The problem with spider traps for search engines is that they take up the bots’ valuable time and resources, distracting them from the pages on the site the webmaster intends to have crawled and indexed. They can also add a large number of low value pages to the search bots’ list of pages on the website, bringing the overall quality of the site down.
Spider traps are quite easy to spot with crawling software, however, it can be a difficult task determining what has created caused them. It helps to determine what the anchor text of the link that is leading to these unwanted pages. Once that’s been identified it is a lot simpler to correct it or add a no-follow meta tag if necessary.
The undead page
Pages returning a 404 code are a natural part of the internet. Products go out of stock, a page is turned off, or a link to a non-existent page is created; there are many reasons a page might return a 404 code.
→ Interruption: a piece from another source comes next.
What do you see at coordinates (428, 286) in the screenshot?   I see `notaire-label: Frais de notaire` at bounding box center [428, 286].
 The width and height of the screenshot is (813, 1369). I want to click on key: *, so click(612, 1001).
They can be frustrating for users of a website as they are unable to find the page they wanted, but there are fixes that work in this situation, such as redirecting the page to another relevant one or even creating a custom 404 page that helps users navigate to another page they want to view.
I’ve noticed some strange practices being carried out over the past few years to make sure 404 pages are eliminated. I’ve seen a worrying number of websites employing an automatic redirect for any page that should be returning a 404 code. Rather than someone identifying the best page to redirect each 404-returning URL to, they are automatically redirected to the home page, or worse still, a page “/404” that has been set-up to mimic the look of a page returning a genuine 404 response. There have also been occasions where I’ve seen a page that should be returning a 404 error code, indeed the original resource that should have been reached at that particular URL is no longer there and the page looks like an error page, however the response code is a 200 “OK”. This dead page, is in fact, alive.
All of these attempts to deal with a 404 page fall far short of ideal. Returning a success code, rather than a 404 (or even a 410 “gone”) suggests to the search engines that this is a live page that is intentionally part of the website. It will cause the search bots to crawl this low-quality page, and even index it if allowed.
Best practice ways of dealing with pages that have been turned off is simple. If the page has an obvious replacement then redirect the old URL to the alternative page. This will allow users to find another page that will be useful to them and gives the search engines another page to pass existing ranking power to. If the page is gone and is never going to return it is perfectly acceptable to change the page to return a 410 “gone” response code. This informs the search engines that the page will not be returning so there is no need to continue to crawl it to check if it’s back. This possibly doesn’t give your users the best experience but as long as you sign-post them to other pages that are relevant to them it shouldn’t cause a dead-end to their journey.
Stay safe out there
I have many more stories of horrifying SEO mistakes I’ve come across on websites. It’s crucial to make sure the technical foundation of your digital properties is solid otherwise you could be in for a horrendous time trying to rank them. Conduct regular checks and audits to prevent development changes or content tweaks from causing long-term headaches. Remember, a well-performing website is a marketer’s dream but a site riddled with technical problems becomes a nightmare fast!